◆ TASK GOAL: Write out the records below word for word, beginning at the line that contains "Collapse the Apps" and stopping after the line that contains "click(x=171, y=24)".

-- start of EXTRACTED RECORDS --

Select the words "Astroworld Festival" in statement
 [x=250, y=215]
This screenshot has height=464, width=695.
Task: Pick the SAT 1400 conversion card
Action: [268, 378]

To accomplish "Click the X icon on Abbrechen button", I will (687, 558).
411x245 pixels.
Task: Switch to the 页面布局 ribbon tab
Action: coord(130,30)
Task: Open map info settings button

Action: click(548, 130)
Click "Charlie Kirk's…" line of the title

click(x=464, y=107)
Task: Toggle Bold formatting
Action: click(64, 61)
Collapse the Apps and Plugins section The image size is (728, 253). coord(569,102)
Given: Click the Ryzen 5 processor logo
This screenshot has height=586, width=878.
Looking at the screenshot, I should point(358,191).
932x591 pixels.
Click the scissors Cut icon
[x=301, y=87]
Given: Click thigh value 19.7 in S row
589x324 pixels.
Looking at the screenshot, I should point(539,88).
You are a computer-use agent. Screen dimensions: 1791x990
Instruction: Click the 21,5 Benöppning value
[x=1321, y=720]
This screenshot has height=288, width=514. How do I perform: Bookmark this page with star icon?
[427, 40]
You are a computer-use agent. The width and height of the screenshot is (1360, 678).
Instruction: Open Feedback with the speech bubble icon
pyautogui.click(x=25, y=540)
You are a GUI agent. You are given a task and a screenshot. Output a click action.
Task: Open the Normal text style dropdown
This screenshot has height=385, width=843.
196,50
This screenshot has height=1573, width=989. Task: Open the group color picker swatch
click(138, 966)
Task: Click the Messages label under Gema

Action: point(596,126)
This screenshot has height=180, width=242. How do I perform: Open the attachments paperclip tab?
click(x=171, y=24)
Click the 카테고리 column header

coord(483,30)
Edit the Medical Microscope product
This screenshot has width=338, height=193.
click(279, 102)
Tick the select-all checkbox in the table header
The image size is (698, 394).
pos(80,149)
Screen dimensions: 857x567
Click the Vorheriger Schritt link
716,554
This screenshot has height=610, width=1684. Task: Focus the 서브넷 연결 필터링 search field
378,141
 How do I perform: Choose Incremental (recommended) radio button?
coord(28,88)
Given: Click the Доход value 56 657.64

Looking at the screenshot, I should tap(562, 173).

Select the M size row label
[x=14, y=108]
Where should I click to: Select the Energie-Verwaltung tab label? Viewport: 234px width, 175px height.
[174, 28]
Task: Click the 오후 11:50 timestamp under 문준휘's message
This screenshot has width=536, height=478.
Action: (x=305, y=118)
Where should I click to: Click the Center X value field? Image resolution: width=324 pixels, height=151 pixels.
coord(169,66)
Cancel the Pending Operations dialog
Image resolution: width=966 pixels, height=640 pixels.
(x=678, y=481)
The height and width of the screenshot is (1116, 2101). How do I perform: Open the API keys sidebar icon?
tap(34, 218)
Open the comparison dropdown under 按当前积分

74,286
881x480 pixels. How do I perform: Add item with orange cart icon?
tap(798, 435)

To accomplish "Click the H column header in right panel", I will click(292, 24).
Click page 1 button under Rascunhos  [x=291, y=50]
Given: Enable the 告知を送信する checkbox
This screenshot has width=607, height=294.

-- end of EXTRACTED RECORDS --

◆ PROBLEM SOLUTION:
Collapse the Apps and Plugins section The image size is (728, 253). coord(569,102)
Given: Click the Ryzen 5 processor logo
This screenshot has height=586, width=878.
Looking at the screenshot, I should point(358,191).
932x591 pixels.
Click the scissors Cut icon
[x=301, y=87]
Given: Click thigh value 19.7 in S row
589x324 pixels.
Looking at the screenshot, I should point(539,88).
You are a computer-use agent. Screen dimensions: 1791x990
Instruction: Click the 21,5 Benöppning value
[x=1321, y=720]
This screenshot has height=288, width=514. How do I perform: Bookmark this page with star icon?
[427, 40]
You are a computer-use agent. The width and height of the screenshot is (1360, 678).
Instruction: Open Feedback with the speech bubble icon
pyautogui.click(x=25, y=540)
You are a GUI agent. You are given a task and a screenshot. Output a click action.
Task: Open the Normal text style dropdown
This screenshot has height=385, width=843.
196,50
This screenshot has height=1573, width=989. Task: Open the group color picker swatch
click(138, 966)
Task: Click the Messages label under Gema

Action: point(596,126)
This screenshot has height=180, width=242. How do I perform: Open the attachments paperclip tab?
click(x=171, y=24)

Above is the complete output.